Many cities, especially in northern states, have taken old railroad beds and turned them into recreational trails suitable for traveling on foot, bike, roller blades, or skateboards. One of the most prominent Rails to Trails projects is the Paul BunyanTrail in the northern woods region of Minnesota.
|Flowers line the paved Paul Bunyan Trail in Minnesota.|
The Paul Bunyan Trail is the longest Bike trail in Minnesota at 112-miles. It connects the Heartland Trail, the Blue Ox Trail and the Cuyuna State Trail.. With the paving of the 19-mile segment from Guthrie south through Laporte toward Walker, completed in 2010, the Paul Bunyan Trail now yields a continuously paved trail from Brainerd to Lake Bemidji State Park.
|A long trail, you can ride any portion or all of it.|
The terrain of the Paul Bunyan Trail ranges from flat and open to hilly and scenic—and we experienced both on our journey. Along the trail there are many areas to stop and rest and enjoy nature in Northern Minnesota. Typical distance between the 14 connected towns is six to nine miles, so you can easily find a place to stop and eat or rest awhile. In summer, you might even take a dip in any of the numerous lakes that the Trail parallels.
Starting from Pequot Lake, we followed a relatively level route along the highway. On the other side were meadows filled with purple flowers waving in the breeze. After a couple of miles the landscape opened up, and we could see Gull Lake as we rode toward the town of Nisswa. Piers and boats indicated that this was a popular vacation area. Lovely lake views contrasted with stands of pine, fir, birch, maple, and other trees that lined the trail.
|Gull Lake provides a refreshing scene along the way.|
In Nisswa, we stopped for a brief rest near the Visitor Information Center. With temperatures in the upper 80s and plenty of humidity after two days of rain, we needed a hydration break. A bright green railroad car, antique machines, and a blue cow caught our attention, so we went across the street to check them out.

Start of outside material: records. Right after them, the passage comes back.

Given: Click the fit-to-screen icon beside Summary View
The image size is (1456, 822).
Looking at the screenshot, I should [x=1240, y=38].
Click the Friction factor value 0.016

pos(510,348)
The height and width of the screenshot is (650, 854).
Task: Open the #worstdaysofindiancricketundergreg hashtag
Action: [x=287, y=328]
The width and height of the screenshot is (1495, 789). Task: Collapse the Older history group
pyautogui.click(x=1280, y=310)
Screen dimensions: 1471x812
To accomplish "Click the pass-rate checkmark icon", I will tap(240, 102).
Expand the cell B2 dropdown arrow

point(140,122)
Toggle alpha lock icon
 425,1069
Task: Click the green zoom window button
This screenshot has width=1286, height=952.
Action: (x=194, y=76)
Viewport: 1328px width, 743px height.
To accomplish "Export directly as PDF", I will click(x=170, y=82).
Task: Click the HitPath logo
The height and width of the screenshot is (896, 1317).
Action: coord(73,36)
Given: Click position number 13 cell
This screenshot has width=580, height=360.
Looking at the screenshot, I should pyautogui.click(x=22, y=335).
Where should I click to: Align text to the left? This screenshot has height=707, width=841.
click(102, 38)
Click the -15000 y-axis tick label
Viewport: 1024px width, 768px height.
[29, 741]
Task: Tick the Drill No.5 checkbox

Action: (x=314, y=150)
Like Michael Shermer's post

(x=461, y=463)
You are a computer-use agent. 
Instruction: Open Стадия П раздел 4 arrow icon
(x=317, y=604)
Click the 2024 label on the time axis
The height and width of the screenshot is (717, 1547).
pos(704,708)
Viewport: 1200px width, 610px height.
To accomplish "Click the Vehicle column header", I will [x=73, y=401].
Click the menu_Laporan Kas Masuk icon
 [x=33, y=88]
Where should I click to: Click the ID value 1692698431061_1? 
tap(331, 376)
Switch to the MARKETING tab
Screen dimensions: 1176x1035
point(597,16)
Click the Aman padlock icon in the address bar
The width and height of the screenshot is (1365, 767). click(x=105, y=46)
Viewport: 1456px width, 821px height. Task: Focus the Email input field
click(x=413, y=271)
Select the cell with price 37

|This blue cow welcomes visitors to the town of Nisswa along the trail.|
If we had continued, we could ride all the way to Brainerd. Instead, we took a hilly path on back roads to Grand View Lodge, where we were staying. We learned to pump up bike speed prior to approaching each hill—to get a running start on the incline. Coasting down was the reward. It was challenging enough for a good ride but not so difficult that a casual rider couldn’t enjoy the activity and scenery.
For a longer journey or family vacation, you could pitch a tent and camp at designated areas along the way. For those who prefer more comforts, the tree-lined trail is in the heart of resort country—check out resorts and hotels along the Paul Bunyan Trail.